(Data entries)
** start **
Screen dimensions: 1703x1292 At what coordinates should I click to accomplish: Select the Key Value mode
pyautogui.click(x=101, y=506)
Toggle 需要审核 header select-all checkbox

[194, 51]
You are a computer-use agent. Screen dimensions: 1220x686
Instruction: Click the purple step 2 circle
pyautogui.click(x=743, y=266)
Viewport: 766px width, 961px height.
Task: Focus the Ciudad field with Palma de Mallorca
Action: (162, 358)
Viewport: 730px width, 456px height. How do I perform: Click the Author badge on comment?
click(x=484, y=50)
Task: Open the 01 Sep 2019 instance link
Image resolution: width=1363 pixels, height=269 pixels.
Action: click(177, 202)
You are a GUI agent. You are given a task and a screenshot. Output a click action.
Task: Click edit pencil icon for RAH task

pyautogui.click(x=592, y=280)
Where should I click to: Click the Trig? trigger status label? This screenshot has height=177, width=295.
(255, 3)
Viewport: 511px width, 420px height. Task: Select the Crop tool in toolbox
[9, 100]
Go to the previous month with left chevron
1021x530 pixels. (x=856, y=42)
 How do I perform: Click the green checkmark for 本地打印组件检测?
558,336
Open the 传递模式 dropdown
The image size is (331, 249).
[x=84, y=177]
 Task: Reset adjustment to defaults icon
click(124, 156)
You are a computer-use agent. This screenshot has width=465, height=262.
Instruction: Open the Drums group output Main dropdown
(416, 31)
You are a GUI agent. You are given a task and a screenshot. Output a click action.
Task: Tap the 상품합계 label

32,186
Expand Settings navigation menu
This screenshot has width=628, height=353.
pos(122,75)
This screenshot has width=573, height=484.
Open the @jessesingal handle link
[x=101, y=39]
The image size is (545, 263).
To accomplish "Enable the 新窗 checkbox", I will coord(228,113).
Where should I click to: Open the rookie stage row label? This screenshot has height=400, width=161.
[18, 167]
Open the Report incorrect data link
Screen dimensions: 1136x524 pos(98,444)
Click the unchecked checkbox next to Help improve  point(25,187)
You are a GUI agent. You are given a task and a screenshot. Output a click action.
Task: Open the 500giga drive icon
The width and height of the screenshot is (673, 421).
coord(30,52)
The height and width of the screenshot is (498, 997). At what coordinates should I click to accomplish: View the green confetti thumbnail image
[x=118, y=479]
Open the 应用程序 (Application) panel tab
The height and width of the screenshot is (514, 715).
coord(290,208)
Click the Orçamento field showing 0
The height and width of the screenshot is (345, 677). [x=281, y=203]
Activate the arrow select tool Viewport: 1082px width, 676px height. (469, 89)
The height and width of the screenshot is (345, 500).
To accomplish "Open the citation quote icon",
** end **
Task description: Write out these records again, switching every "GUI agent" to "screen agent" and leaving everything else unchanged.

Full solution:
Screen dimensions: 1703x1292 At what coordinates should I click to accomplish: Select the Key Value mode
pyautogui.click(x=101, y=506)
Toggle 需要审核 header select-all checkbox

[194, 51]
You are a computer-use agent. Screen dimensions: 1220x686
Instruction: Click the purple step 2 circle
pyautogui.click(x=743, y=266)
Viewport: 766px width, 961px height.
Task: Focus the Ciudad field with Palma de Mallorca
Action: (162, 358)
Viewport: 730px width, 456px height. How do I perform: Click the Author badge on comment?
click(x=484, y=50)
Task: Open the 01 Sep 2019 instance link
Image resolution: width=1363 pixels, height=269 pixels.
Action: click(177, 202)
You are a screen agent. You are given a task and a screenshot. Output a click action.
Task: Click edit pencil icon for RAH task

pyautogui.click(x=592, y=280)
Where should I click to: Click the Trig? trigger status label? This screenshot has height=177, width=295.
(255, 3)
Viewport: 511px width, 420px height. Task: Select the Crop tool in toolbox
[9, 100]
Go to the previous month with left chevron
1021x530 pixels. (x=856, y=42)
 How do I perform: Click the green checkmark for 本地打印组件检测?
558,336
Open the 传递模式 dropdown
The image size is (331, 249).
[x=84, y=177]
 Task: Reset adjustment to defaults icon
click(124, 156)
You are a computer-use agent. This screenshot has width=465, height=262.
Instruction: Open the Drums group output Main dropdown
(416, 31)
You are a screen agent. You are given a task and a screenshot. Output a click action.
Task: Tap the 상품합계 label

32,186
Expand Settings navigation menu
This screenshot has width=628, height=353.
pos(122,75)
This screenshot has width=573, height=484.
Open the @jessesingal handle link
[x=101, y=39]
The image size is (545, 263).
To accomplish "Enable the 新窗 checkbox", I will coord(228,113).
Where should I click to: Open the rookie stage row label? This screenshot has height=400, width=161.
[18, 167]
Open the Report incorrect data link
Screen dimensions: 1136x524 pos(98,444)
Click the unchecked checkbox next to Help improve  point(25,187)
You are a screen agent. You are given a task and a screenshot. Output a click action.
Task: Open the 500giga drive icon
The width and height of the screenshot is (673, 421).
coord(30,52)
The height and width of the screenshot is (498, 997). At what coordinates should I click to accomplish: View the green confetti thumbnail image
[x=118, y=479]
Open the 应用程序 (Application) panel tab
The height and width of the screenshot is (514, 715).
coord(290,208)
Click the Orçamento field showing 0
The height and width of the screenshot is (345, 677). [x=281, y=203]
Activate the arrow select tool Viewport: 1082px width, 676px height. (469, 89)
The height and width of the screenshot is (345, 500).
To accomplish "Open the citation quote icon",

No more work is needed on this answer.